You could do one of my boy as a baby


----------



## WolvesRealmStudio (Jan 4, 2010)

LoveMyDrummerBoy said:


> You could do one of my boy as a baby


How absolutely adorable! I'd love to!


----------



## Trinity (Apr 28, 2009)

omg'sh I'd love one of Cody (previously known as Jack)


----------



## Brighteyes (Mar 8, 2009)

I would *LOVE* if you'd do one of my old mare and I.... Black and white or color; doesn't matter.


----------



## horseluver50 (Mar 19, 2009)

When you get the time, I would absolutely love if you could do a sketch of my new horse, lena  Thanks a bundleee!!!
you can pick which picture you want to sketch :

























Thanks sooo much! <3
Your artwork is amazing!


----------



## ariielise (Nov 3, 2009)

WolvesRealmStudio said:


> I love the second one.  Thanks!


Thank you! Thats my pretty pasture puff. I need to get into gear and train her. I've been slacking haha. I actually took this for my college photo class. This girl has a brown eye on this side, and a blue one on the other.





ps: Geez I'd kill for your drawing talent. I love to draw, but it seems i get WORSE with practice rather than better. How did you get such sharp skills?


----------



## ariielise (Nov 3, 2009)

Trinity said:


> omg'sh I'd love one of Cody (previously known as Jack)
> 
> 
> View attachment 21065




*drools*
I am a sucker for white faces and blue eyes.


----------



## WolvesRealmStudio (Jan 4, 2010)

horseluver50 said:


> When you get the time, I would absolutely love if you could do a sketch of my new horse, lena  Thanks a bundleee!!!
> you can pick which picture you want to sketch :
> 
> 
> ...





Trinity said:


> omg'sh I'd love one of Cody (previously known as Jack)
> 
> 
> View attachment 21065


 
I love the third one (the one I left attached). I'll get on it today!


----------



## WolvesRealmStudio (Jan 4, 2010)

Trinity said:


> omg'sh I'd love one of Cody (previously known as Jack)
> 
> 
> View attachment 21065


 
Oh wow!

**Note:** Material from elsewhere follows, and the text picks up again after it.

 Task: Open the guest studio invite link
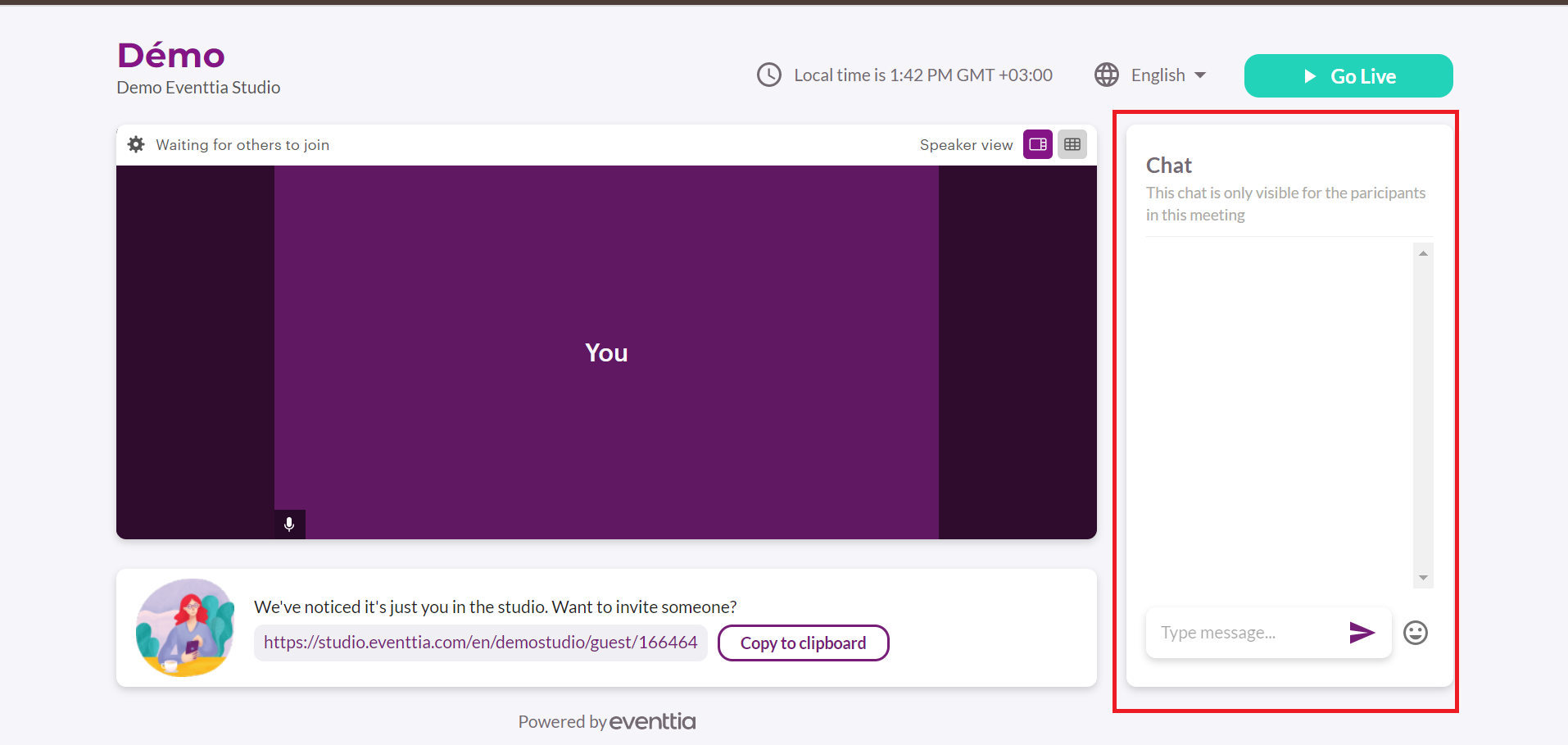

He is beautiful!


----------



## Trinity (Apr 28, 2009)

Thank you


----------



## Heybird (Jan 7, 2009)

If you have a chance I would LOVE to get my husbands horse drawn =) The story behind it is pretty funny. She(Dallas) was originally picked out for me, my husband always loved horses but never really wanted on. Well Dallas picked him...and he LOVES her :lol: He then worked for several months at a barn to "buy" my horse (a paint), hes almost done now








If you do have time, you can do with our without the post. Also her tail is naturally rippled, here is a better picture of her tail. (thats my husband on the ground)


----------



## WolvesRealmStudio (Jan 4, 2010)

Brighteyes said:


> I would *LOVE* if you'd do one of my old mare and I.... Black and white or color; doesn't matter.


 
What a pretty mare! Thanks!


----------



## WolvesRealmStudio (Jan 4, 2010)

Heybird said:


> If you have a chance I would LOVE to get my husbands horse drawn =) The story behind it is pretty funny. She(Dallas) was originally picked out for me, my husband always loved horses but never really wanted on. Well Dallas picked him...and he LOVES her :lol: He then worked for several months at a barn to "buy" my horse (a paint), hes almost done now
> View attachment 21107
> 
> 
> ...


 
 She's super cute! Do you have any other pictures of her?


----------



## eventerdrew (Mar 13, 2009)

would you do me the honor and do one of each of my girls? or one. Doesn't matter  I would love for them to be drawn by such a talented artist!

Demi is the smaller one (first pic) and Uma is the tall one 

Thank you soooo much!


----------



## WolvesRealmStudio (Jan 4, 2010)

eventerdrew said:


> would you do me the honor and do one of each of my girls? or one. Doesn't matter  I would love for them to be drawn by such a talented artist!
> 
> Demi is the smaller one (first pic) and Uma is the tall one
> 
> Thank you soooo much!


 
You're so lucky. I want a horse so badly.  You have 3. 

I'd love to draw them, though.


----------



## eventerdrew (Mar 13, 2009)

aww I'm sorry  I know what it's like not to have one. I didn't have any and now I just keep collecting.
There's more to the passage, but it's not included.